## Your task
Could you print every record below exactly as it appears?
------ Material to process ------
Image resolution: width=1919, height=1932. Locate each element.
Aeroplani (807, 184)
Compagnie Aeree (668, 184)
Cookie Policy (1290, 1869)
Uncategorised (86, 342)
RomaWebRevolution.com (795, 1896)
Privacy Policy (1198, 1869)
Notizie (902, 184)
------
## Answer box
Image resolution: width=1919, height=1932. Locate each element.
Aeroplani (807, 184)
Compagnie Aeree (668, 184)
Cookie Policy (1290, 1869)
Uncategorised (86, 342)
RomaWebRevolution.com (795, 1896)
Privacy Policy (1198, 1869)
Notizie (902, 184)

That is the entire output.